_Given problem:_ Reproduce word for word the stretch of the Transco pipeline projects excerpt from "Transco plans to place the project into service by May 2010." through "approximately $36 million.".

_Source excerpt:_
____________
Transco plans to place the project into service by May 2010.
Mobile Bay South II Expansion Project. The Mobile Bay South II Expansion Project involves the
addition of compression at Transcos Station 85 in Choctaw County, Alabama and modifications to
existing facilities at Transcos Station 83 in Mobile County, Alabama to allow Transco to provide
additional firm transportation service southbound on the Mobile Bay line from Station 85 to various
delivery points. The capital cost of the project is estimated to be approximately $36 million.
Transco plans to place the project into service by May 2011.
85 North Expansion Project. The 85 North Expansion Project involves an expansion of our
existing natural gas transmission system from Station 85 in Choctaw County, Alabama to various
delivery points as far north as North Carolina. The capital cost of the project is estimated to be
approximately $241 million. Transco plans to place the project into service in phases, in July
2010 and May 2011.
Eminence Enhancement Project. The Eminence Enhancement Project involves the installation of
additional compression at Transcos Eminence Storage Field in Covington County, Mississippi which
will give project customers enhanced storage injection rights. The capital cost of the project is
estimated to be approximately $13 million. The project was placed into service on October 1, 2009.
Rockaway Delivery Lateral Project. The Rockaway Delivery Lateral Project involves the
construction of a three-mile offshore lateral to National Grids distribution system in New York.
The capital cost of the project is estimated to be approximately $120 million. Transco plans to
place the project into service in November 2012.
Northeast Connector Project. The Northeast Connector Project involves an expansion of our
existing natural gas transmission system from southeastern Pennsylvania to the proposed Rockaway
Delivery Lateral. The capital cost of the project is estimated to be approximately $37 million.
____________
_Record list:_
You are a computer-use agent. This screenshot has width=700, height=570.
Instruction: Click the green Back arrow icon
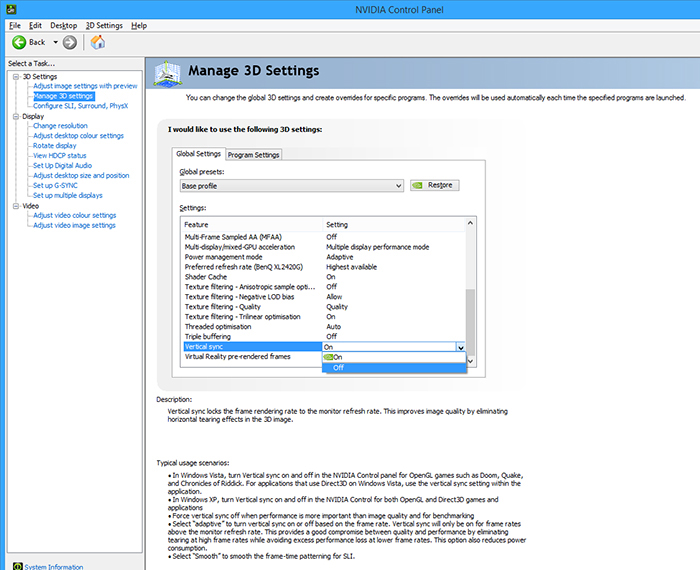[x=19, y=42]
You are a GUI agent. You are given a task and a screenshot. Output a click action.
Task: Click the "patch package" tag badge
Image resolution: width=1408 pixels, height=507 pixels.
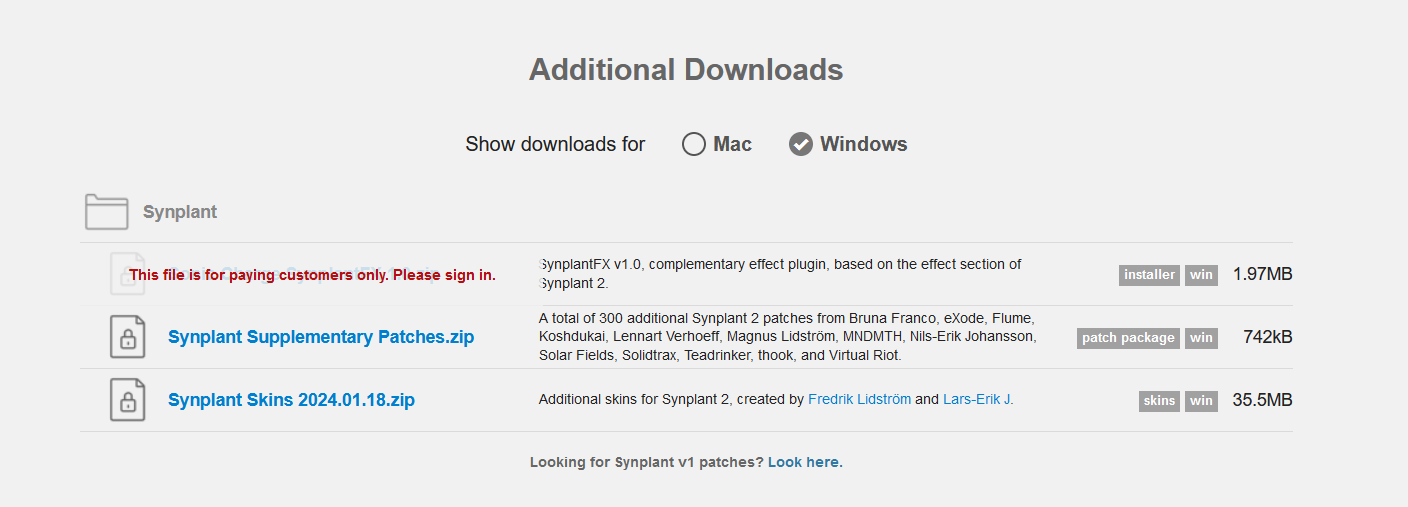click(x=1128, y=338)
____________
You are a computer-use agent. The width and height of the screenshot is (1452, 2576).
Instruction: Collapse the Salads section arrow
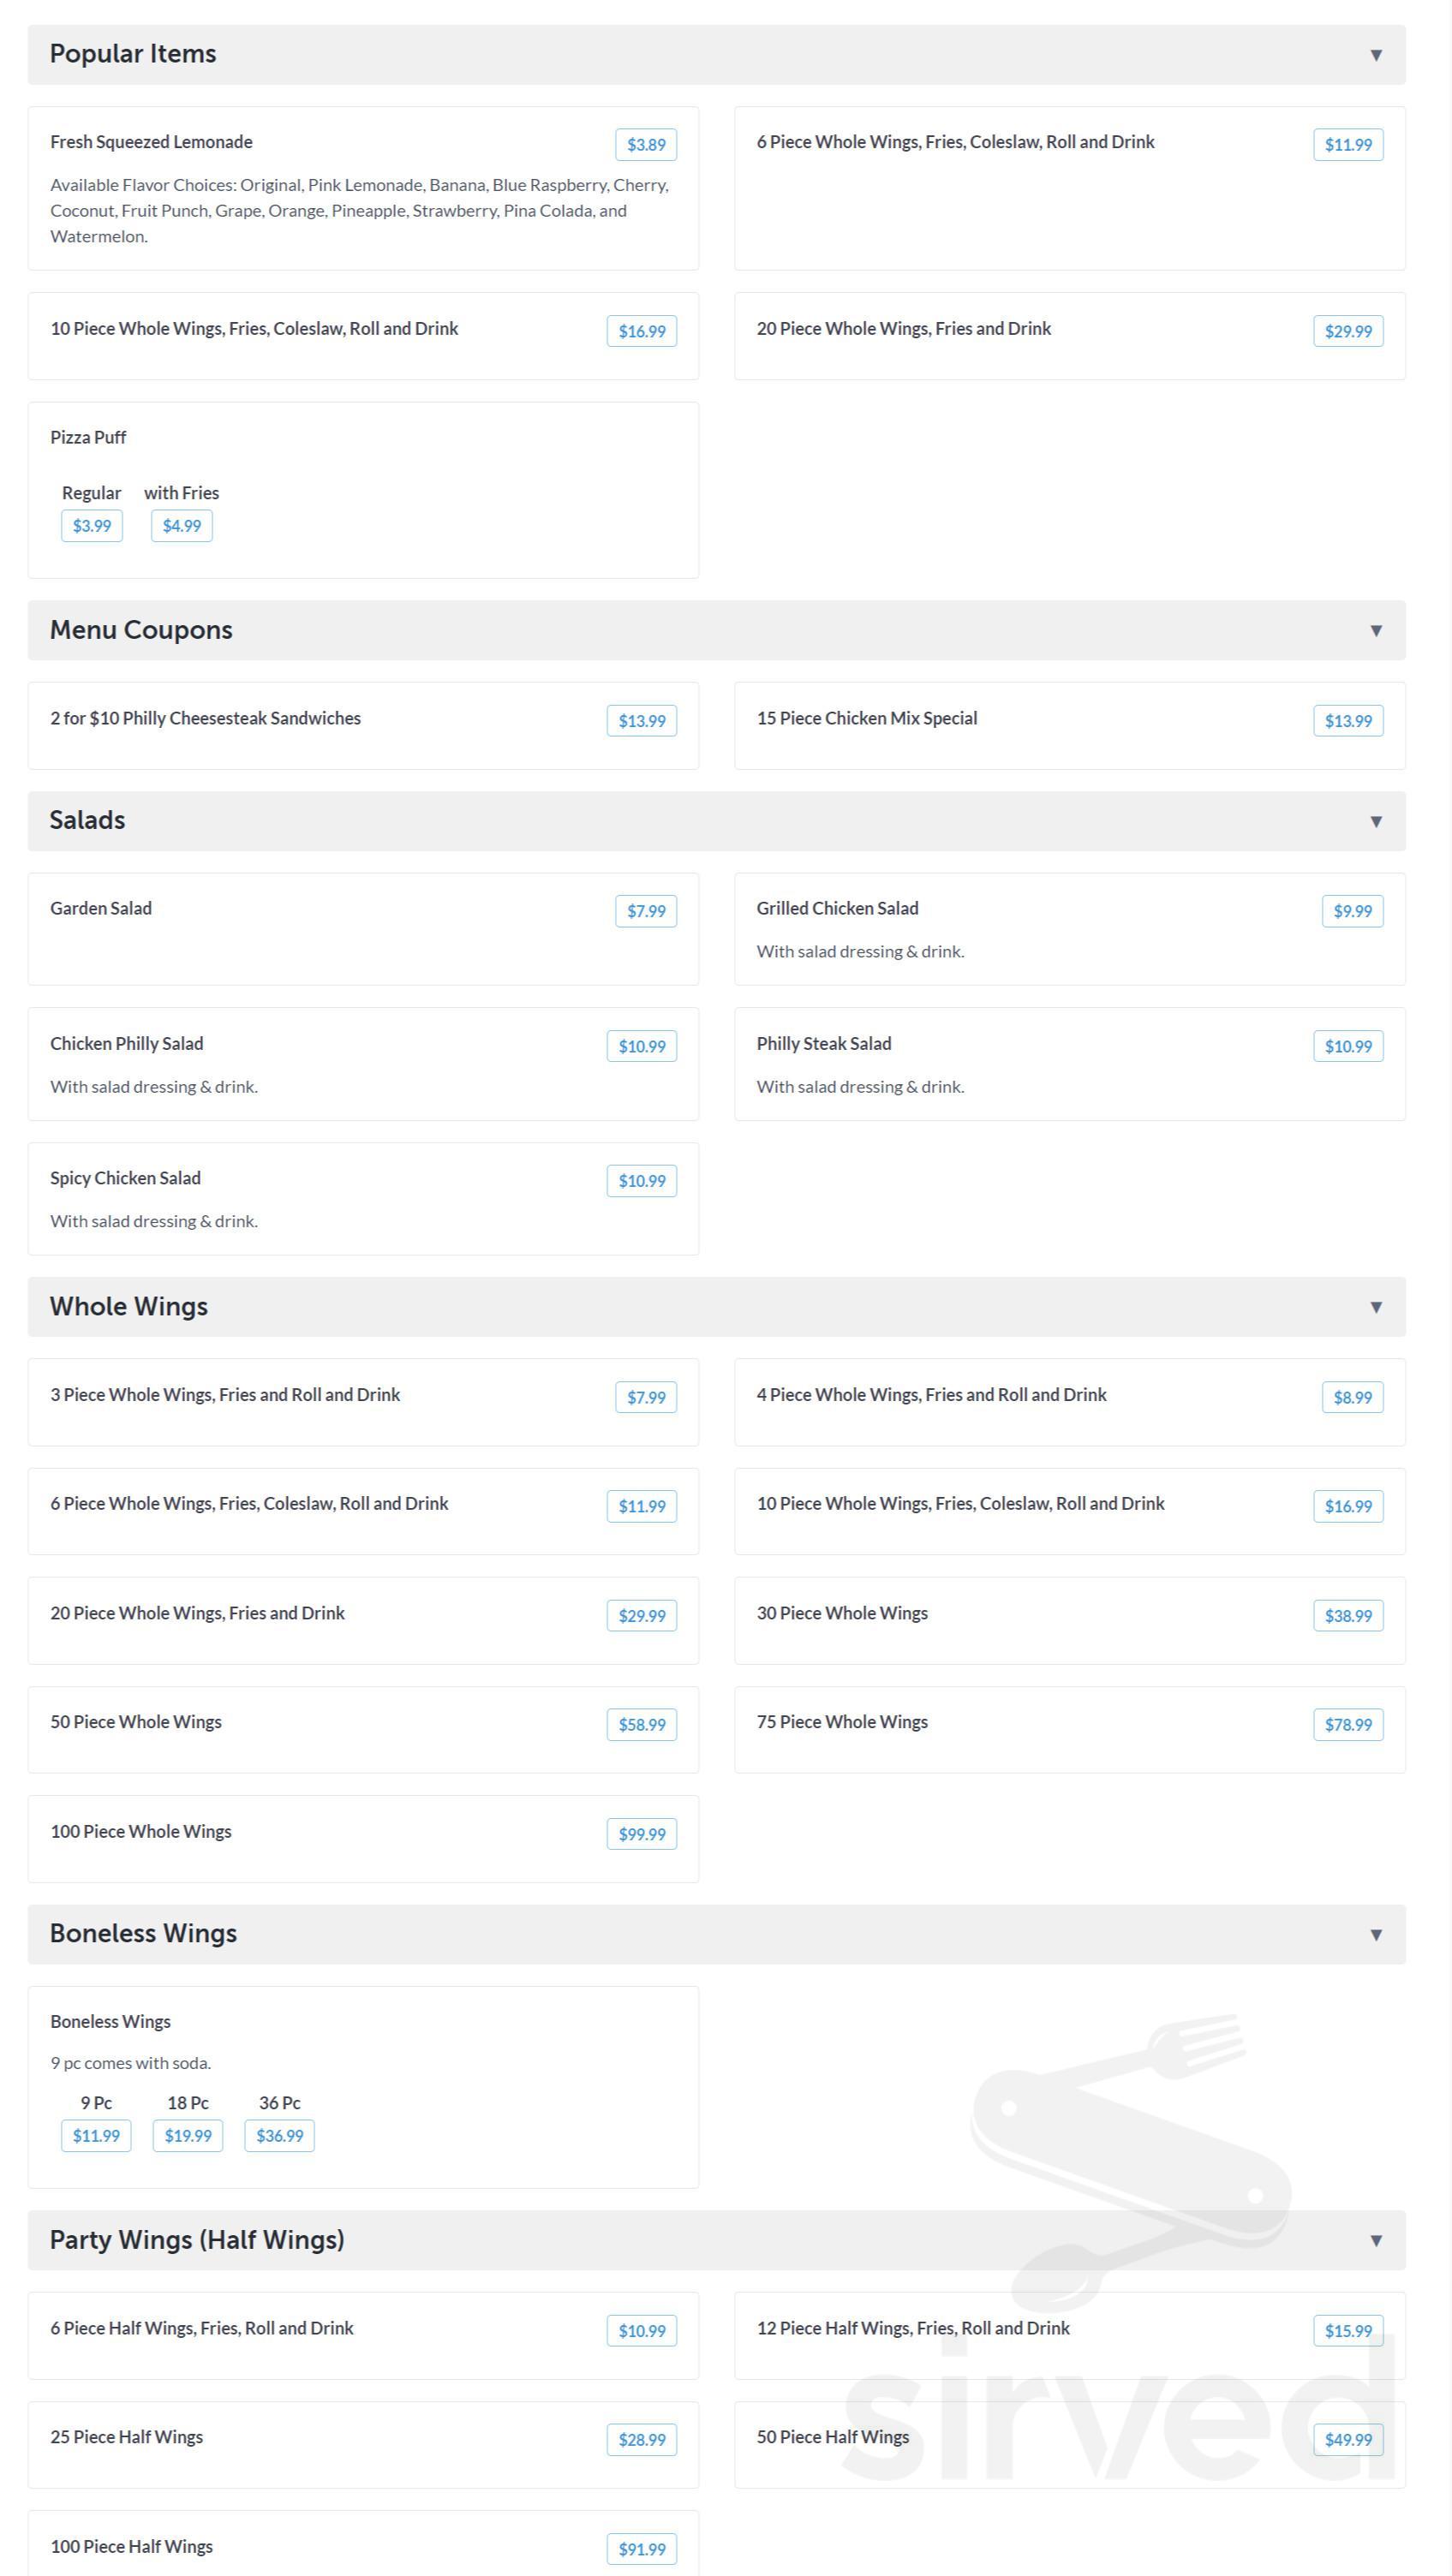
____________
_Task result:_
Transco plans to place the project into service by May 2010.
Mobile Bay South II Expansion Project. The Mobile Bay South II Expansion Project involves the
addition of compression at Transcos Station 85 in Choctaw County, Alabama and modifications to
existing facilities at Transcos Station 83 in Mobile County, Alabama to allow Transco to provide
additional firm transportation service southbound on the Mobile Bay line from Station 85 to various
delivery points. The capital cost of the project is estimated to be approximately $36 million.